Classic resolutions revolve around health – to lose weight, eat more healthily, take more exercise, drink less alcohol or quit smoking. These can also be the hardest to keep and the quickest to break, especially if they must begin on January 1st. New Year’s Day is still a time of celebration, when people’s homes are still filled with food and drink, and parties provide the ideal opportunity to slip almost before you start. Better to time this type of resolution for later in the month!

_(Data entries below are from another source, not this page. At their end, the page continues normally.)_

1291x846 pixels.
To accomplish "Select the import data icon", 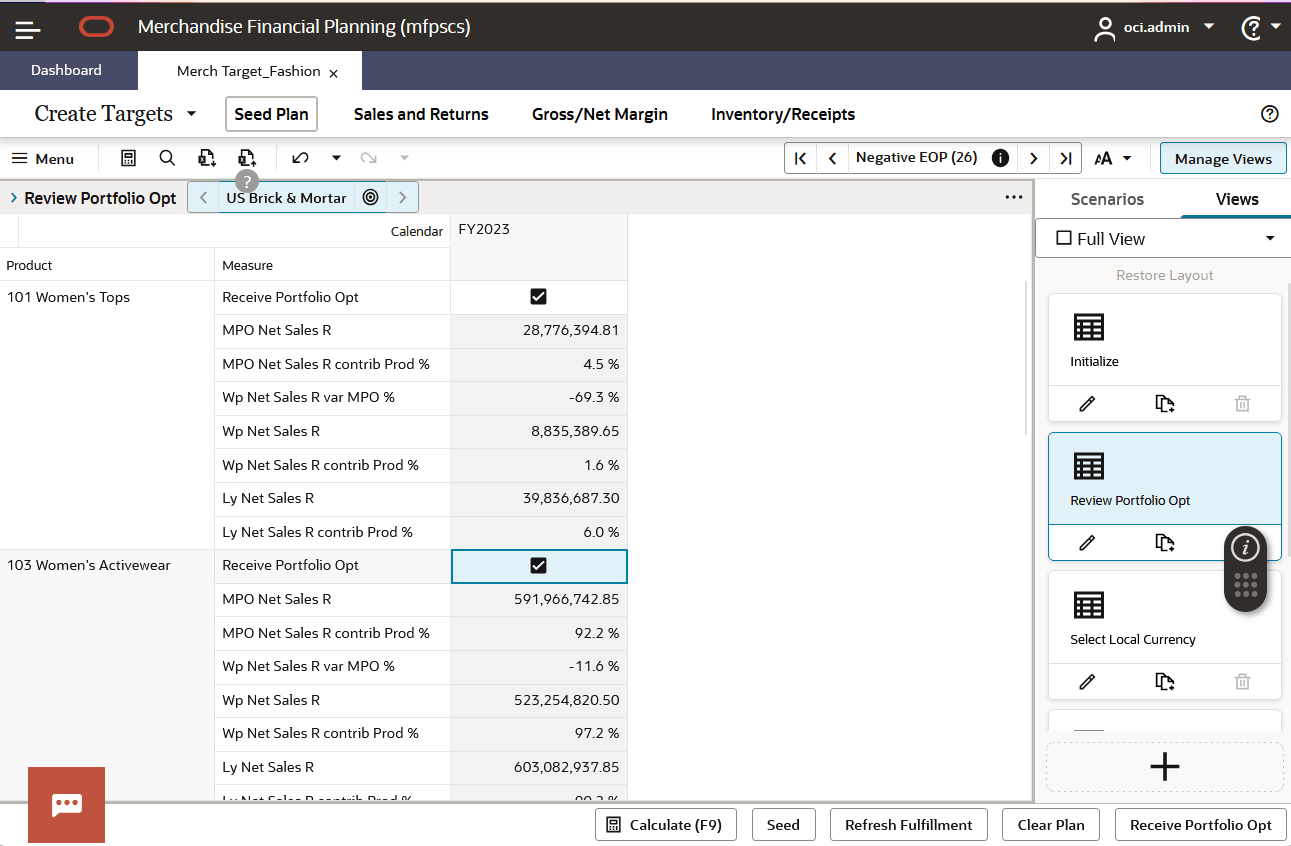I will click(247, 158).
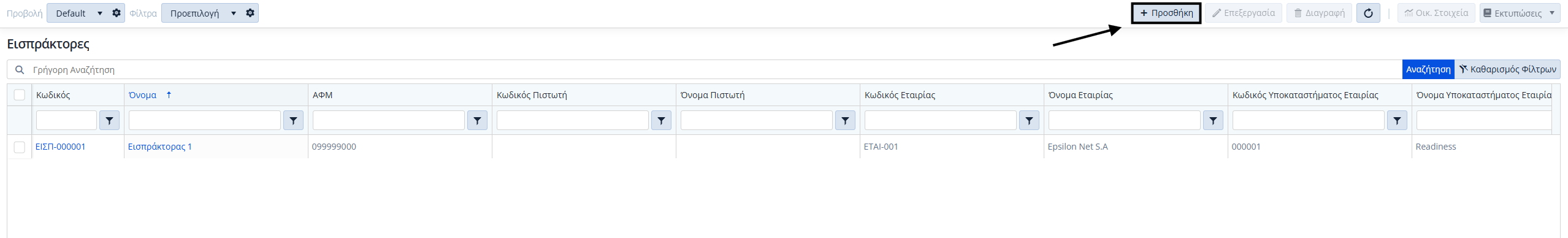The height and width of the screenshot is (238, 1568).
Task: Open the Εκτυπώσεις dropdown menu
Action: [1520, 13]
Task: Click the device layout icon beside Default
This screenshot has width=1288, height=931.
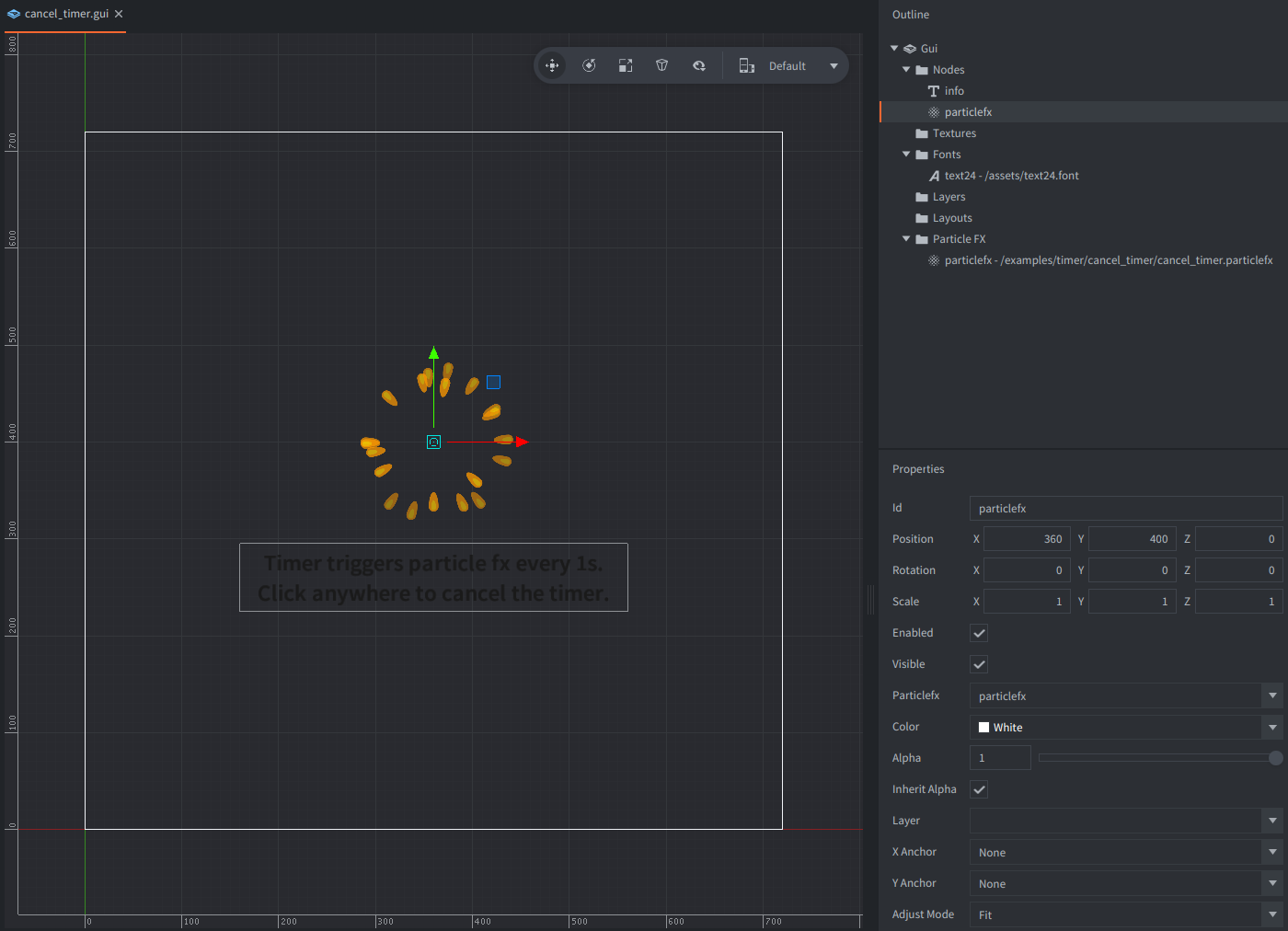Action: coord(746,65)
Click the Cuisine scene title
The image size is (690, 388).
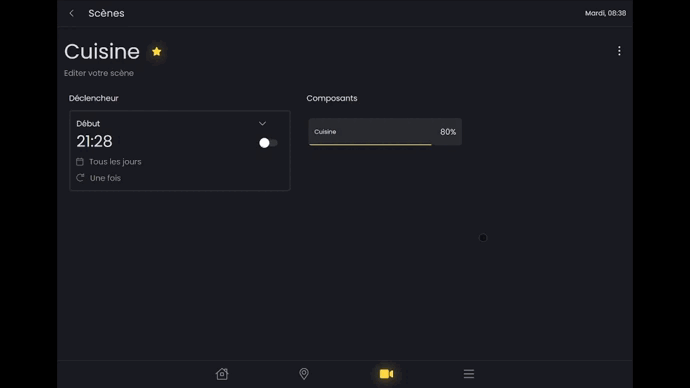click(102, 51)
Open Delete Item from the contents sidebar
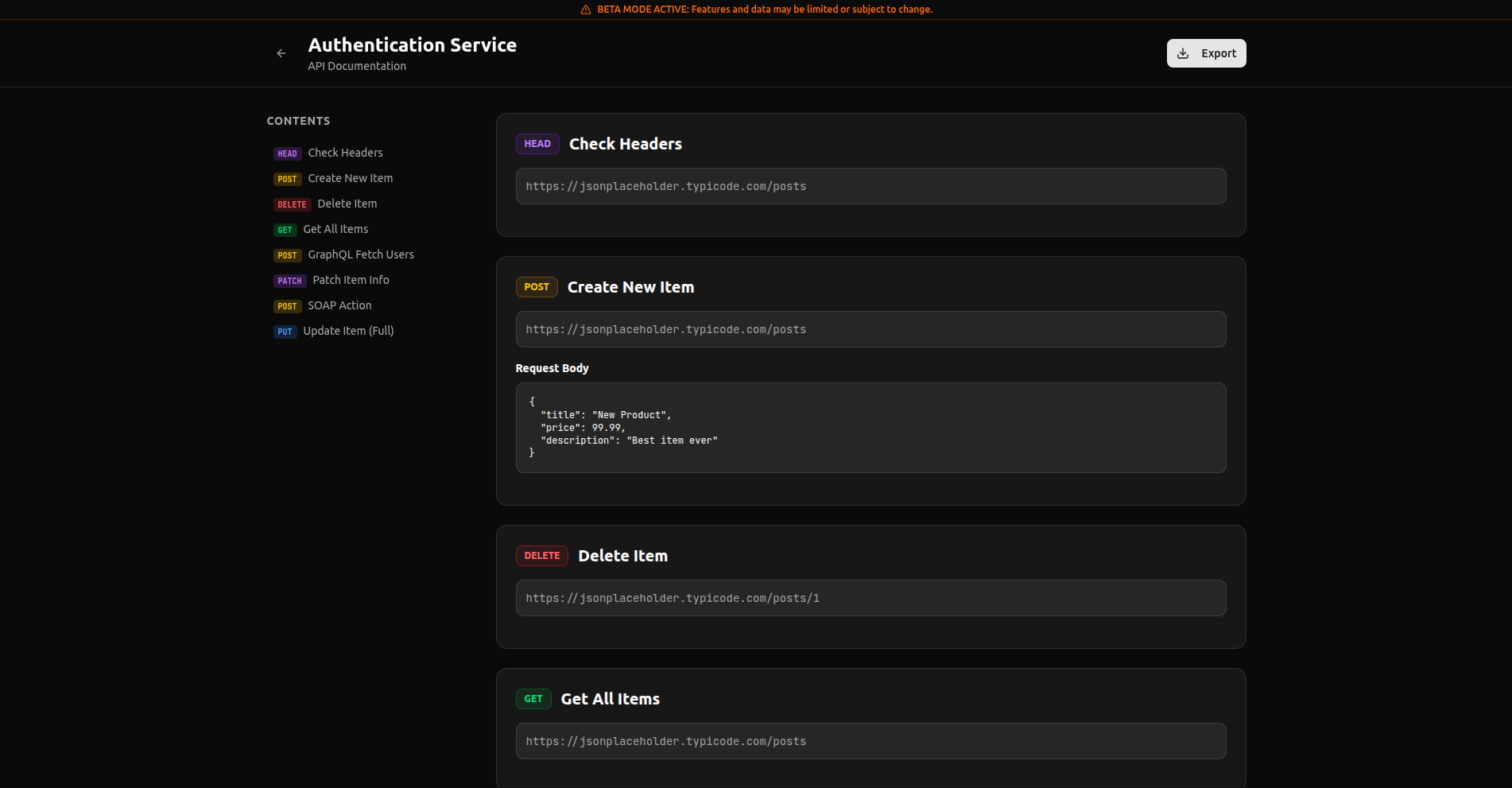The image size is (1512, 788). [347, 204]
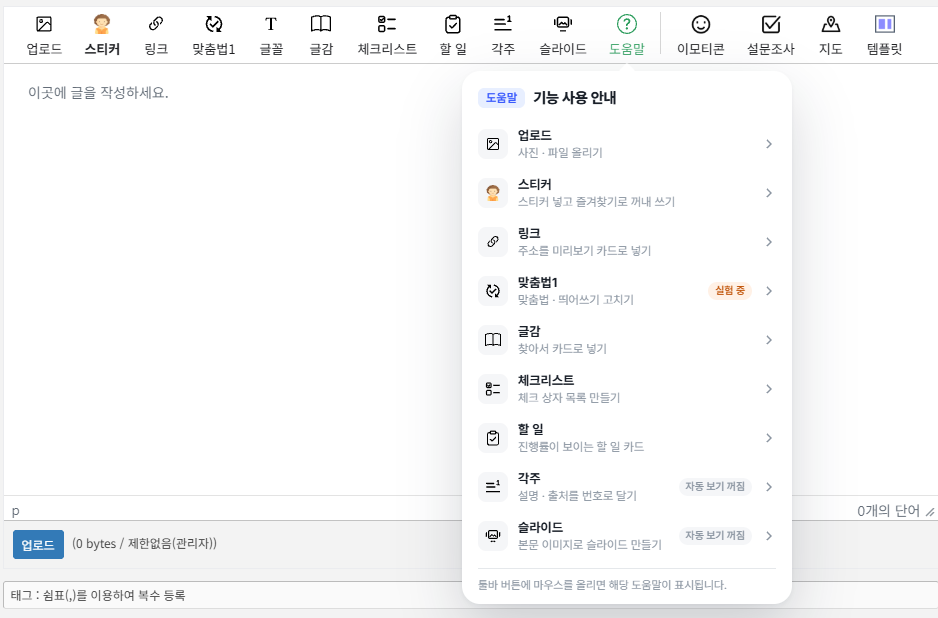Open the 스티커 sticker tool
Screen dimensions: 938x618
[x=102, y=35]
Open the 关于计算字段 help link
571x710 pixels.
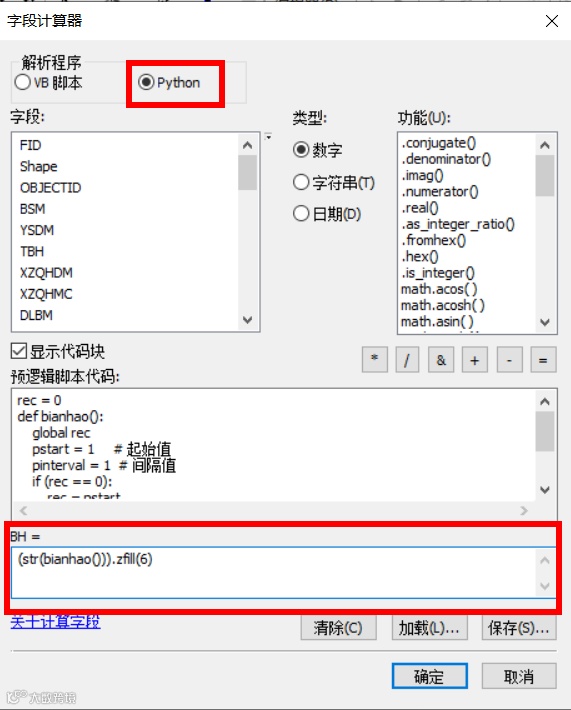pyautogui.click(x=55, y=622)
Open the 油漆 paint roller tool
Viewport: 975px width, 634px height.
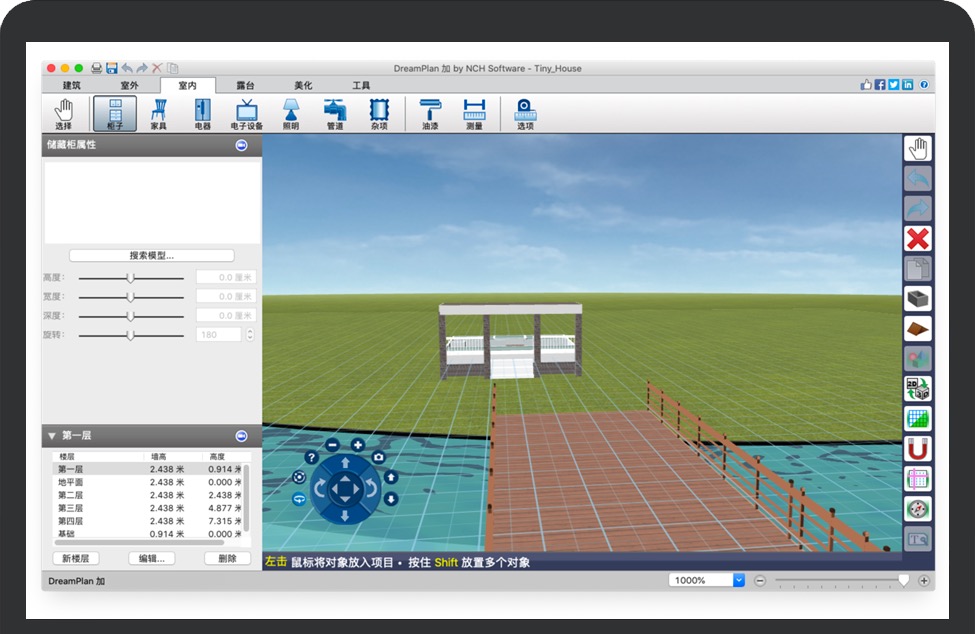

But apart from the obvious ones, what New Year resolutions might you make, and how can you make them stick? Let’s take a look at a few other common New Year’s resolutions:

  • Spend less money: This is always going to be a popular one, especially after the financial drain of Christmas and the New Year sales! The best way to save money is a little and often. For example, switching to supermarket own brands, or taking sandwiches to work instead of buying something from a shop. Small savings, made regularly, soon add up.
  • Get more sleep: Many of us don’t get enough sleep and there’s strong clinical evidence that persistent lack of sleep is bad for our health in all sorts of ways. Of course you can’t force yourself to sleep, but if you adopt a regular bedtime routine and stick to it you are more likely to succeed. There’s lots more advice available online about how to achieve quality sleep and the benefits it can bring.
  • Learn a musical instrument: Being able to play a musical instrument is a source of great pleasure, but learning can be challenging, especially as you get older. Be realistic about your level of musical skill and choose what instrument you want to learn – some are easier than others and allow you to progress more quickly. Again the key to success is a little and often, making time to practise every day and keeping it fun. Having lessons will add structure to your learning and joining a beginners’ class will make it a more sociable activity.
  • Get a pet: A pet can be a great companion, especially if you suffer from loneliness. Again, be realistic about what type of pet you can manage. A dog will need a walk every day, rain or shine, but some breeds require less exercise than others. Remember too that buying a pet is a commitment for the whole lifetime of the animal, and it can be expensive. A pet can be a source of great joy, but it’s not something to do on a whim.
  • Watch less TV: If the TV is turning you into a couch potato, it could be time to be more selective with your viewing. Try to plan the things you really want to watch, rather than just watching whatever’s on. Make a conscious decision to only turn on the TV when there’s something you really want to see, then turn it off when it’s finished. And make sure you fill the time with something else, so boredom doesn’t drive you back to the remote control.
  • Get a better job: If your job is really getting you down it could be time for a change. Online ‘jobfinder’ sites experience a huge surge in the New Year, but think hard before you leap. Could you make changes to improve the job you already have? Are you being realistic about what jobs you’re capable of doing? Will a job with more money also bring more stress and anxiety? Again, don’t do this on a whim, or you could find yourself making the same resolution again next year.
  • Take up a new hobby: Having a new interest can certainly lift you out of a rut, but choosing the right hobby means you won’t waste valuable time and money. Think what you want from a hobby; is it something you want to do alone or with others? Do you want to try something completely new or revive an old interest? Is it just for pleasure or might you turn it into a moneyspinner?

Whatever resolution you make, you’re more likely to succeed if your goal is realistic and achievable. And don’t be too hard on yourself either. If your resolution slips a little, don’t abandon it altogether, just accept that nobody’s perfect, put it behind you and carry on making steady progress. Most resolutions are about changing your lifestyle, and that’s a gradual process that takes time. It won’t happen overnight on January 1st, though it’s as good a time as any to make a start.